◆ Passage:
[start]
In-Consumption Social Listening with Moment-to-Moment Unstructured Data

Qiang Zhang, Wenbo Wang, Yuxin Chen
Jan 03, 2019



Major video and live streaming platforms in China have recently introduced a live commenting feature that allows viewers to post comments in real time during video content consumption. Building on the rich live comment data, this research proposes a novel approach for in-consumption social listening to extract live consumption experience. The approach is demonstrated in the context of online movie watching with a novel measure, moment-to-moment synchronicity (MTMS), to capture consumers’ in-consumption engagement. MTMS refers to the synchronicity between temporal variations in the volume of live comments and those in movie content mined from unstructured video, audio, and text data from movies (i.e., camera motion, shot length, sound loudness, pitch, and spoken lines). We show that MTMS strongly predicts viewers’ post-consumption appreciation of movies, and it can be evaluated at finer level to identify engaging content.

Live Commenting and In-Consumption Social Listening

During the recent dramatic growth of the on-demand video segment in China, major online video platforms, such as Youku, Tencent Video, and iQiyi Video, have all introduced a live commenting function to engage consumers in nearly all video categories. Figure 1 illustrates the basic format of this function. The live commenting function enables viewers to post comments through an interactive box under the video player while streaming a video. These live comments are recorded in sync with video content; that is, each of them is attached to a specific time in the video. When another viewer watches the video later, these comments will appear on the upper side of the screen at the same moment in the video when the commenters posted them. In this way, the viewer can see and reply to previous viewers’ comments. (To better illustrate this commenting function, we provide a YouTube video about the format of live comments and how to post them, which is available at Video content such as movies and TV shows attracts mass viewer participation in generating live comments. For example, as of February 2017, the first episode of a popular Chinese TV show on Tencent Video, Ode to Joy II (2017), has received over 2.2 million live comments—50 times the volume of its post-show comments.

Figure 1: An Example of Live Social Media Function on Online Video Platforms

These live social media activities (i.e., live comments) document the viewers’ (moment-to-moment) MTM reactions towards the video content and may reveal valuable information about their real-time consumption experience. In our research, we propose in-consumption social listening, and develop a novel measure to listen to live consumer experiences during video content consumption. The measure utilizes the unstructured information contained in the live comments (textual information) as well as the corresponding video content (image and audio information) and can be evaluated at the MTM level to track consumer engagement during a video. It then allows online video platforms to improve managerial decisions on the placement of in-video advertisements and content editing for sequentially released TV and reality shows. In the context of live streaming, the proposed measure can be constructed and analyzed during broadcasting and provide timely feedback on viewer engagement to the content providers.
[end]
◆ Given entries:
[start]
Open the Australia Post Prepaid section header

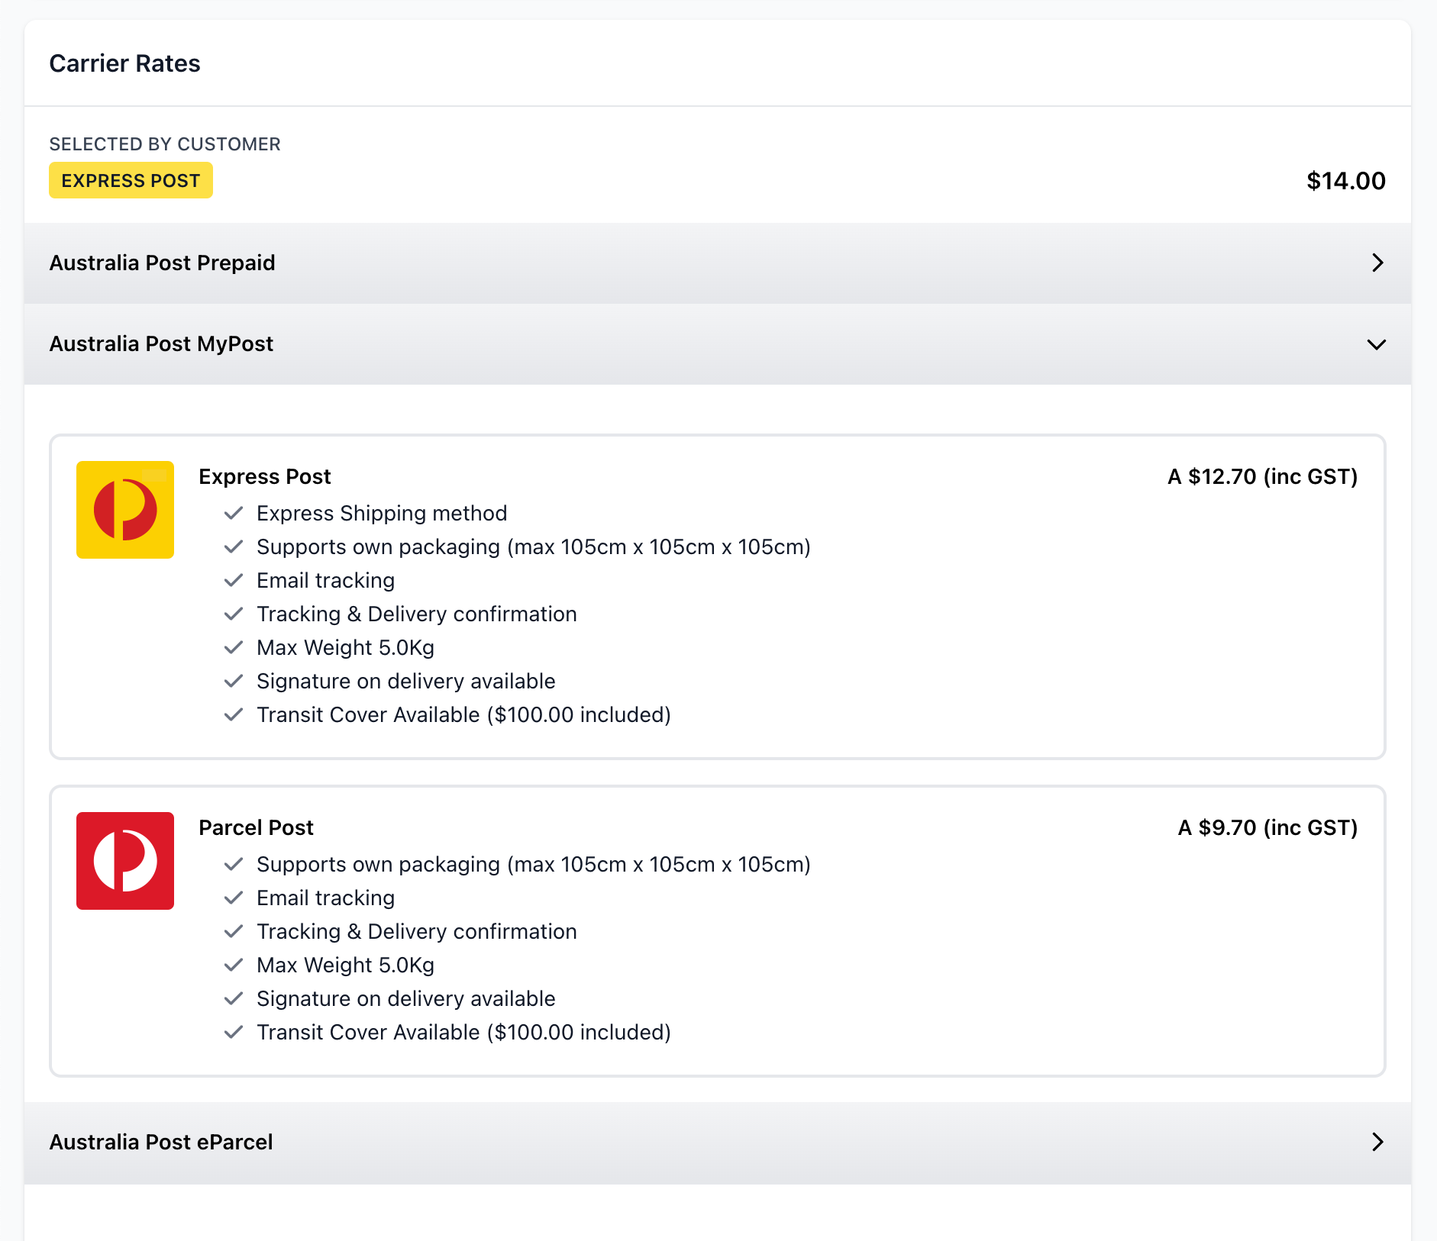[162, 263]
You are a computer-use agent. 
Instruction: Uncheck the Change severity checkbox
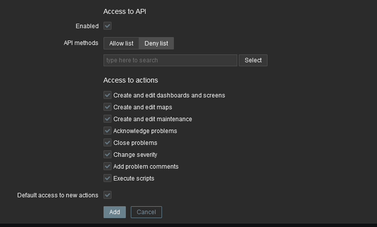click(108, 154)
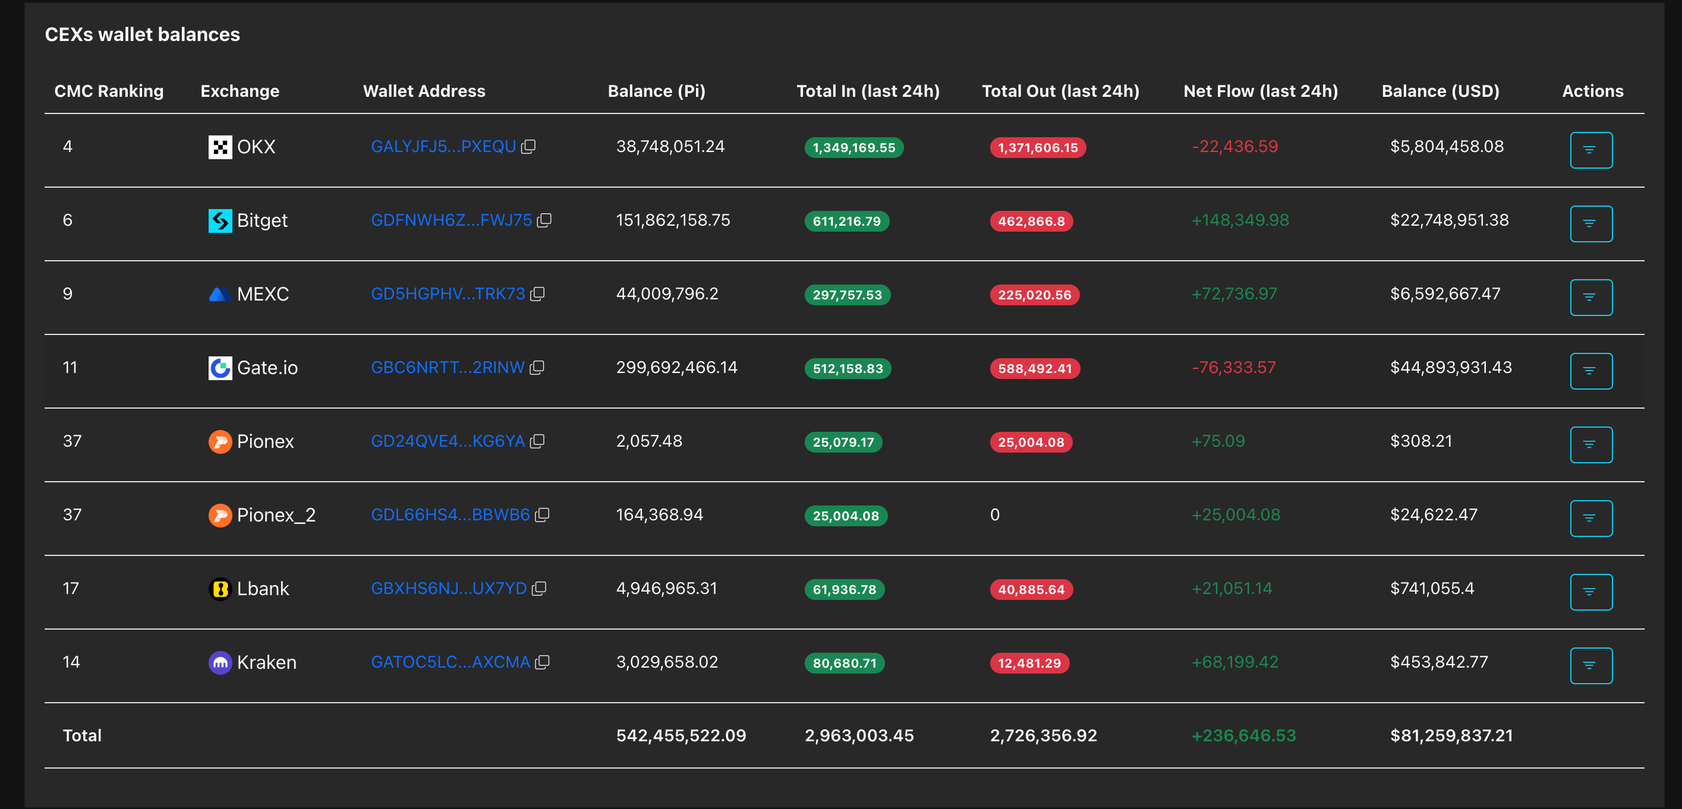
[end]
◆ Aim of the exercise: Summarize the passage on in-consumption social listening in two sentences.

◆ Solution: Major Chinese video platforms such as Youku, Tencent Video, and iQiyi Video have introduced a live commenting function that lets viewers post comments tied to specific moments in a video, and these comments record viewers' moment-to-moment reactions to the content. The research uses this data to propose in-consumption social listening and a measure called moment-to-moment synchronicity (MTMS), which matches variations in live comment volume to variations in movie content and strongly predicts viewers' post-consumption appreciation of movies.